** WHAT IS EXPECTED **
Set the records down again. Match every line exactly.

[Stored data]

= = = = =

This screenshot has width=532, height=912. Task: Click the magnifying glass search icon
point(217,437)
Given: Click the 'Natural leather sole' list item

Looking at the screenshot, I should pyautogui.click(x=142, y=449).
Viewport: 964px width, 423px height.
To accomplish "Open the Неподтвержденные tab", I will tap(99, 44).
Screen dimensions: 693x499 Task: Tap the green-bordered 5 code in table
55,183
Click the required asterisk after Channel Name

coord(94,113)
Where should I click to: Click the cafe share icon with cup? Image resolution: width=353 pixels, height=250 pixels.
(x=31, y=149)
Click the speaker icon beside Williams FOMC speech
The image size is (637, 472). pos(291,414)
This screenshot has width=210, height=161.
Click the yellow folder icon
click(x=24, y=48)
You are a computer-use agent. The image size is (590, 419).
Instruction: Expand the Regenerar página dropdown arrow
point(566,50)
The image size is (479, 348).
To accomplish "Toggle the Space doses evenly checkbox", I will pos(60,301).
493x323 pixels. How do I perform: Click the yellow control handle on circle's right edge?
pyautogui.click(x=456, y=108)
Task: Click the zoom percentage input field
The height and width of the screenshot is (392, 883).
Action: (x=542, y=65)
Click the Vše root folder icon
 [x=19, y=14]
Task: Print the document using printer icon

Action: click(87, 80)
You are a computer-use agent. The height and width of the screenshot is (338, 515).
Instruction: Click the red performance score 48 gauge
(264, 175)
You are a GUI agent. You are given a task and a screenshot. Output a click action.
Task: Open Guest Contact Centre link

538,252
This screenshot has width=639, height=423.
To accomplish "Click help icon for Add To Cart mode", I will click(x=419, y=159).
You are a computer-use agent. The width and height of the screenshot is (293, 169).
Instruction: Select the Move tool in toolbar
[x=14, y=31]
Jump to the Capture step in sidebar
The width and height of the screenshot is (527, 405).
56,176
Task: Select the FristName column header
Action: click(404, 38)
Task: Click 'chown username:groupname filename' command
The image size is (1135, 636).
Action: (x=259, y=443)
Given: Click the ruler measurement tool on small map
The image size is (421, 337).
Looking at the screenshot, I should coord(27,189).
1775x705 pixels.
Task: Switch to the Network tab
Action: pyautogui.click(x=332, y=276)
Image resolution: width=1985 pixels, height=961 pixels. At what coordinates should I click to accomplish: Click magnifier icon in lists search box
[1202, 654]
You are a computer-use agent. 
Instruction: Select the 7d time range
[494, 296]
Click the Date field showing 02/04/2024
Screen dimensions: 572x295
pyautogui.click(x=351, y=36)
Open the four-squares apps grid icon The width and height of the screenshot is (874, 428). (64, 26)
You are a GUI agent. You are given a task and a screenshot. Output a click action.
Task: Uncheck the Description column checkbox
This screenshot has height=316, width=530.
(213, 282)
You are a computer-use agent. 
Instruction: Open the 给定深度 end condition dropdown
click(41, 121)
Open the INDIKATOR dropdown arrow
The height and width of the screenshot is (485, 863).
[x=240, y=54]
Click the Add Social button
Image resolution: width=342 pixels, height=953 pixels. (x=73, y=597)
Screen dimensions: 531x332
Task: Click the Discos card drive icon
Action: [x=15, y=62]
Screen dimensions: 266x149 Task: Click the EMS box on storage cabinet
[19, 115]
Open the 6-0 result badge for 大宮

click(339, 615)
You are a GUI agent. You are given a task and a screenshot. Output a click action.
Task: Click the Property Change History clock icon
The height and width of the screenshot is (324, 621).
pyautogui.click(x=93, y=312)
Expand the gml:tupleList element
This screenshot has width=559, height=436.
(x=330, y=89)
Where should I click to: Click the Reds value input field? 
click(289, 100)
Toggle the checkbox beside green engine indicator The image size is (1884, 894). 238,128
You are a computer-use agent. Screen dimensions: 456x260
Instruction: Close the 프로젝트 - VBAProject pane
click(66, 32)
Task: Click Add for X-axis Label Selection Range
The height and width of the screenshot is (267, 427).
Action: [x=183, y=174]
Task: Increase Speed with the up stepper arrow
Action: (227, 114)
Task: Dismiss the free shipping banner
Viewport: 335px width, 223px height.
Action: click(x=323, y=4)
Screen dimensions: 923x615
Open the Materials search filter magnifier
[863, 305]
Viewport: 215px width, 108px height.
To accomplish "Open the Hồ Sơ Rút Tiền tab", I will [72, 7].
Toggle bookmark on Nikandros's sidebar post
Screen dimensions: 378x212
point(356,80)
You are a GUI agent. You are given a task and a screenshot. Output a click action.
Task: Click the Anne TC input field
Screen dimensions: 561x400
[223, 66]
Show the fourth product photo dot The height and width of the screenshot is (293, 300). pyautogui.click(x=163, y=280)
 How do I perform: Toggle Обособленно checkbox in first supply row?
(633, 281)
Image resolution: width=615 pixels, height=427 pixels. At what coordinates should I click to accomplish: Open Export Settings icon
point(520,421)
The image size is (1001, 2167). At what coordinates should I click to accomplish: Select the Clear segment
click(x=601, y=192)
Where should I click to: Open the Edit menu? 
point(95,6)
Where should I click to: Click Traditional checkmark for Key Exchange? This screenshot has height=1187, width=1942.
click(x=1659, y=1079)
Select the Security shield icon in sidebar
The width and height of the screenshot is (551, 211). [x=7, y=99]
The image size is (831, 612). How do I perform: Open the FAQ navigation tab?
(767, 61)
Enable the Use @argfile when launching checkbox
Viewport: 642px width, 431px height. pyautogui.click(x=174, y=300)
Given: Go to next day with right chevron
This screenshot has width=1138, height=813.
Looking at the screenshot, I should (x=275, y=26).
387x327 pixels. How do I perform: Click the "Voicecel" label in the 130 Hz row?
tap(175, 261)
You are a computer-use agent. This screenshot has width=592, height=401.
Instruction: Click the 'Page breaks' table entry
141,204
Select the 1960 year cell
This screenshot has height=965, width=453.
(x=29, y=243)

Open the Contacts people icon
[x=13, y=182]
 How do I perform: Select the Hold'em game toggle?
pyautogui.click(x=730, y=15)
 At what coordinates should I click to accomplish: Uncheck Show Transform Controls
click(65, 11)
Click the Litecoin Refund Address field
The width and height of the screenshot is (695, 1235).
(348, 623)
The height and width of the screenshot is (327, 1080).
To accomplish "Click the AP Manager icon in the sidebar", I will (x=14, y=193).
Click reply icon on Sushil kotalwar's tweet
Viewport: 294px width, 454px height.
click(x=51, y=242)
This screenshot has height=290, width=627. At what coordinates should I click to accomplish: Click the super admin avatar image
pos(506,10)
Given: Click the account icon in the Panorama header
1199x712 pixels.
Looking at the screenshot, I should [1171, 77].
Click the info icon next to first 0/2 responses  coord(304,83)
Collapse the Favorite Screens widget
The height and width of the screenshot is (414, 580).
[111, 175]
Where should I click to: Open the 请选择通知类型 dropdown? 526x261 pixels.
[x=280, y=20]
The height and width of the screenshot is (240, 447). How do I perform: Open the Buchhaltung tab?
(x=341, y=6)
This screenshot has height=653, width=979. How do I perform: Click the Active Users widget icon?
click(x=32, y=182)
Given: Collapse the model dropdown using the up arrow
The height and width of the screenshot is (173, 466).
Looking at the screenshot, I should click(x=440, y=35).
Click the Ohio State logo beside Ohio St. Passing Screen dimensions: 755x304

= = = = =

** EXPECTED ANSWER **
This screenshot has width=532, height=912. Task: Click the magnifying glass search icon
point(217,437)
Given: Click the 'Natural leather sole' list item

Looking at the screenshot, I should pyautogui.click(x=142, y=449).
Viewport: 964px width, 423px height.
To accomplish "Open the Неподтвержденные tab", I will tap(99, 44).
Screen dimensions: 693x499 Task: Tap the green-bordered 5 code in table
55,183
Click the required asterisk after Channel Name

coord(94,113)
Where should I click to: Click the cafe share icon with cup? Image resolution: width=353 pixels, height=250 pixels.
(x=31, y=149)
Click the speaker icon beside Williams FOMC speech
The image size is (637, 472). pos(291,414)
This screenshot has width=210, height=161.
Click the yellow folder icon
click(x=24, y=48)
You are a computer-use agent. The image size is (590, 419).
Instruction: Expand the Regenerar página dropdown arrow
point(566,50)
The image size is (479, 348).
To accomplish "Toggle the Space doses evenly checkbox", I will pos(60,301).
493x323 pixels. How do I perform: Click the yellow control handle on circle's right edge?
pyautogui.click(x=456, y=108)
Task: Click the zoom percentage input field
The height and width of the screenshot is (392, 883).
Action: (x=542, y=65)
Click the Vše root folder icon
 [x=19, y=14]
Task: Print the document using printer icon

Action: click(87, 80)
You are a computer-use agent. The height and width of the screenshot is (338, 515).
Instruction: Click the red performance score 48 gauge
(264, 175)
You are a GUI agent. You are given a task and a screenshot. Output a click action.
Task: Open Guest Contact Centre link

538,252
This screenshot has width=639, height=423.
To accomplish "Click help icon for Add To Cart mode", I will click(x=419, y=159).
You are a computer-use agent. The width and height of the screenshot is (293, 169).
Instruction: Select the Move tool in toolbar
[x=14, y=31]
Jump to the Capture step in sidebar
The width and height of the screenshot is (527, 405).
56,176
Task: Select the FristName column header
Action: click(404, 38)
Task: Click 'chown username:groupname filename' command
The image size is (1135, 636).
Action: (x=259, y=443)
Given: Click the ruler measurement tool on small map
The image size is (421, 337).
Looking at the screenshot, I should coord(27,189).
1775x705 pixels.
Task: Switch to the Network tab
Action: pyautogui.click(x=332, y=276)
Image resolution: width=1985 pixels, height=961 pixels. At what coordinates should I click to accomplish: Click magnifier icon in lists search box
[1202, 654]
You are a computer-use agent. 
Instruction: Select the 7d time range
[494, 296]
Click the Date field showing 02/04/2024
Screen dimensions: 572x295
pyautogui.click(x=351, y=36)
Open the four-squares apps grid icon The width and height of the screenshot is (874, 428). (64, 26)
You are a GUI agent. You are given a task and a screenshot. Output a click action.
Task: Uncheck the Description column checkbox
This screenshot has height=316, width=530.
(213, 282)
You are a computer-use agent. 
Instruction: Open the 给定深度 end condition dropdown
click(41, 121)
Open the INDIKATOR dropdown arrow
The height and width of the screenshot is (485, 863).
[x=240, y=54]
Click the Add Social button
Image resolution: width=342 pixels, height=953 pixels. (x=73, y=597)
Screen dimensions: 531x332
Task: Click the Discos card drive icon
Action: [x=15, y=62]
Screen dimensions: 266x149 Task: Click the EMS box on storage cabinet
[19, 115]
Open the 6-0 result badge for 大宮

click(339, 615)
You are a GUI agent. You are given a task and a screenshot. Output a click action.
Task: Click the Property Change History clock icon
The height and width of the screenshot is (324, 621).
pyautogui.click(x=93, y=312)
Expand the gml:tupleList element
This screenshot has width=559, height=436.
(x=330, y=89)
Where should I click to: Click the Reds value input field? 
click(289, 100)
Toggle the checkbox beside green engine indicator The image size is (1884, 894). 238,128
You are a computer-use agent. Screen dimensions: 456x260
Instruction: Close the 프로젝트 - VBAProject pane
click(66, 32)
Task: Click Add for X-axis Label Selection Range
The height and width of the screenshot is (267, 427).
Action: [x=183, y=174]
Task: Increase Speed with the up stepper arrow
Action: (227, 114)
Task: Dismiss the free shipping banner
Viewport: 335px width, 223px height.
Action: click(x=323, y=4)
Screen dimensions: 923x615
Open the Materials search filter magnifier
[863, 305]
Viewport: 215px width, 108px height.
To accomplish "Open the Hồ Sơ Rút Tiền tab", I will [72, 7].
Toggle bookmark on Nikandros's sidebar post
Screen dimensions: 378x212
point(356,80)
You are a GUI agent. You are given a task and a screenshot. Output a click action.
Task: Click the Anne TC input field
Screen dimensions: 561x400
[223, 66]
Show the fourth product photo dot The height and width of the screenshot is (293, 300). pyautogui.click(x=163, y=280)
 How do I perform: Toggle Обособленно checkbox in first supply row?
(633, 281)
Image resolution: width=615 pixels, height=427 pixels. At what coordinates should I click to accomplish: Open Export Settings icon
point(520,421)
The image size is (1001, 2167). At what coordinates should I click to accomplish: Select the Clear segment
click(x=601, y=192)
Where should I click to: Open the Edit menu? 
point(95,6)
Where should I click to: Click Traditional checkmark for Key Exchange? This screenshot has height=1187, width=1942.
click(x=1659, y=1079)
Select the Security shield icon in sidebar
The width and height of the screenshot is (551, 211). [x=7, y=99]
The image size is (831, 612). How do I perform: Open the FAQ navigation tab?
(767, 61)
Enable the Use @argfile when launching checkbox
Viewport: 642px width, 431px height. pyautogui.click(x=174, y=300)
Given: Go to next day with right chevron
This screenshot has width=1138, height=813.
Looking at the screenshot, I should (x=275, y=26).
387x327 pixels. How do I perform: Click the "Voicecel" label in the 130 Hz row?
tap(175, 261)
You are a computer-use agent. This screenshot has width=592, height=401.
Instruction: Click the 'Page breaks' table entry
141,204
Select the 1960 year cell
This screenshot has height=965, width=453.
(x=29, y=243)

Open the Contacts people icon
[x=13, y=182]
 How do I perform: Select the Hold'em game toggle?
pyautogui.click(x=730, y=15)
 At what coordinates should I click to accomplish: Uncheck Show Transform Controls
click(65, 11)
Click the Litecoin Refund Address field
The width and height of the screenshot is (695, 1235).
(348, 623)
The height and width of the screenshot is (327, 1080).
To accomplish "Click the AP Manager icon in the sidebar", I will (x=14, y=193).
Click reply icon on Sushil kotalwar's tweet
Viewport: 294px width, 454px height.
click(x=51, y=242)
This screenshot has height=290, width=627. At what coordinates should I click to accomplish: Click the super admin avatar image
pos(506,10)
Given: Click the account icon in the Panorama header
1199x712 pixels.
Looking at the screenshot, I should [1171, 77].
Click the info icon next to first 0/2 responses  coord(304,83)
Collapse the Favorite Screens widget
The height and width of the screenshot is (414, 580).
[111, 175]
Where should I click to: Open the 请选择通知类型 dropdown? 526x261 pixels.
[x=280, y=20]
The height and width of the screenshot is (240, 447). How do I perform: Open the Buchhaltung tab?
(x=341, y=6)
This screenshot has height=653, width=979. How do I perform: Click the Active Users widget icon?
click(x=32, y=182)
Given: Collapse the model dropdown using the up arrow
The height and width of the screenshot is (173, 466).
Looking at the screenshot, I should click(x=440, y=35).
Click the Ohio State logo beside Ohio St. Passing Screen dimensions: 755x304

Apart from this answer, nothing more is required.